Nasiiba was worried. “Is anything the matter with him, Mummy?”

“We all have visible and invisible wounds,” said Duniya, applying penicillin-cream on the child’s navel area, “and some wounds are curable, some not.”

That the foundling’s navel was infected had been noticed by everyone in the room, for Somalis associate the area with the she-camel that parents allot to new-born baby boys, in a sense the first potlach a male child receives. Somalis tie the umbilical cord at both ends with a hair plucked from the gift-camel’s tail. No such present had been offered to the Nameless One.

“We can take him to the hospital, can’t we?” Nasiiba inquired. She turned to Bosaaso. “You have a car — you don’t mind giving us a lift, do you?”

Mataan said, “There’s no point.”

“Why not?” Nasiiba challenged her twin.

“We can only take him after we’ve registered his existence with the police authorities,” Bosaaso explained.

“That’s typical men’s logic,” said Nasiiba, “ridiculous!”

“It’s in the nature of bureaucracy to be self-propagating.” Bosaaso continued. “First the Nameless One must exist. To exist he requires papers. To acquire these he must have names. To have these he must have parents, to whose identities he may be traced. Only then will the bureaucracy of a hospital deal with him.”

“We must do something,” Nasiiba said, and appealed to her mother: “Please make someone do something.”

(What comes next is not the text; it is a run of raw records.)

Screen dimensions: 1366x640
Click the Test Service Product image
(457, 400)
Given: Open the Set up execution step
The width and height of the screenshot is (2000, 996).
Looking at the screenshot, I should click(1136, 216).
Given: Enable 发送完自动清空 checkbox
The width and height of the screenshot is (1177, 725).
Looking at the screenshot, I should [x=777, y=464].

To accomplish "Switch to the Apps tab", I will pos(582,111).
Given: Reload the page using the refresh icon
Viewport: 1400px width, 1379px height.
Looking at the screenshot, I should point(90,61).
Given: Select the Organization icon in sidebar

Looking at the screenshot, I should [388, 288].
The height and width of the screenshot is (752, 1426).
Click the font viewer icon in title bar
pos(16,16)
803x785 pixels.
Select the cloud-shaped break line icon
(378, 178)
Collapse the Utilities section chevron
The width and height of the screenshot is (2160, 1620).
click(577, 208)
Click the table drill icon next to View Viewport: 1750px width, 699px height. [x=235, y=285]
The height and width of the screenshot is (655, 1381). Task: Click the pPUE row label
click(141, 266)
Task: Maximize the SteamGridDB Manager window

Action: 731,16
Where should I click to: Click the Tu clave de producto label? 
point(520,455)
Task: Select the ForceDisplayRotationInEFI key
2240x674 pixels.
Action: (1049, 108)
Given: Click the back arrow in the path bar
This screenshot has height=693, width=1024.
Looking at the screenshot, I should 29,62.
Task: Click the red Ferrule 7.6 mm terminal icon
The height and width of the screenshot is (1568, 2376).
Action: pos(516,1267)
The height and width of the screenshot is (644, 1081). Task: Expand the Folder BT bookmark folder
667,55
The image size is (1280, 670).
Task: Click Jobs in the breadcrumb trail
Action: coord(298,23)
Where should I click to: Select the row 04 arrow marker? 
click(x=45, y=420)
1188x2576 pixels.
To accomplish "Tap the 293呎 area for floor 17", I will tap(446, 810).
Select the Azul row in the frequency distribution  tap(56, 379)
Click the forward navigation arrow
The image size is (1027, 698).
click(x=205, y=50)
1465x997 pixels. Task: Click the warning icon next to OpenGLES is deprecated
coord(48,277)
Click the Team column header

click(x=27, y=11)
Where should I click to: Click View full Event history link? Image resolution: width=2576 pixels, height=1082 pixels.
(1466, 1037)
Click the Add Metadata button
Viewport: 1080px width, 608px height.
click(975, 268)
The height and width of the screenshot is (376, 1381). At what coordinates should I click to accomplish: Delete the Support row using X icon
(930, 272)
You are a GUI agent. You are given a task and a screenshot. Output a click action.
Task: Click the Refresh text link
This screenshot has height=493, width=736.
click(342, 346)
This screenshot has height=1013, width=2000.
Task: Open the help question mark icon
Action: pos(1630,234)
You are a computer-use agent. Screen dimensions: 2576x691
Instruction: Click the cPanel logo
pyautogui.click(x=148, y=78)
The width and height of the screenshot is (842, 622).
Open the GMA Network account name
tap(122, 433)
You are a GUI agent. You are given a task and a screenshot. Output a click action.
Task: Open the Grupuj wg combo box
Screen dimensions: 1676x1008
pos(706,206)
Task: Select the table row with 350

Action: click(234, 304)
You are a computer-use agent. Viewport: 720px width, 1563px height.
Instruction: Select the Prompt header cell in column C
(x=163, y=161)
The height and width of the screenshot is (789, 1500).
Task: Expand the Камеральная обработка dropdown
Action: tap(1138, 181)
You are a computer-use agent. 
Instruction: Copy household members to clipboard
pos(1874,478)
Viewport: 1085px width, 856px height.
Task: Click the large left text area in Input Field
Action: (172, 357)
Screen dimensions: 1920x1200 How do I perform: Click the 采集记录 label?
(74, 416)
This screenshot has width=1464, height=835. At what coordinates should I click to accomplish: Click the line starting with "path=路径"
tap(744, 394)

“Off you go then, you men,” Duniya said to Mataan and Bosaaso.

Mataan and Bosaaso left. When Duniya looked up she realized that Nasiiba was preparing to leave. Did she not want to be alone with her mother for fear of being pressed to tell all she knew about the foundling? Duniya asked, “Where are you going, Naasi?”

“I won’t be long.”

She nearly asked her daughter to pass on her best regards to the baby’s mother and assure her that he would be taken very good care of. But she didn’t speak; her stare was fixed on a dragon-fly that had come into the room. And Nasiiba left.

The dragon-fly flew out of the window by which it had entered, but not before paying its respects to the foundling, above whom it hovered for a few moments and whose forehead it touched with its feet — in a gesture of blessing him?

Nasiiba and the dragon-fly had not been gone a minute when the Nameless One began to cry so heartily Duniya wondered if he were missing her daughter’s odour or the fly’s presence. The foundling cried as if possessed, dominating Duniya’s consciousness as no other baby had ever done before, not even one of her own. He threw into his performance all that he was capable of, coughing, sneezing, burping and wetting himself into the bargain. For the first time in her life, Duniya did not want to be alone with a baby She wished someone else were present to lend a hand, to share her agony, to bear testimony to what was happening.

Her prayer was answered. A woman was shouting, “Hoodi-hoodi” Duniya kept repeating the customary welcome, “Hodeen,” but no voice was loud enough to drown the foundling’s passionate fury An elderly woman, stooped with advanced years, entered. Duniya was pleased to see her. She remembered the woman as a neighbour, but not her name.

The old woman said, “So here you are, Little One,” touching the baby’s tear-wet cheeks and smiling. “Everyone in the neighbourhood is talking about you and how generous Duniya is, considering the times we are in and all, and you cry when you have no reason to.”

The foundling fell silent, listening to the old woman’s teasing remarks as though he understood every word. Something was becoming obvious to Duniya: the Nameless One missed human voices, not bodily contact. Was it possible that there had been the uninterrupted hum of human talk from the instant he was born? Duniya did not recall Nasiiba mentioning him crying when the curious old women talked to one another; certainly, he had not cried when there were four adults in this room debating what to do about him.

“He is all right,” the old woman said, “isn’t he?”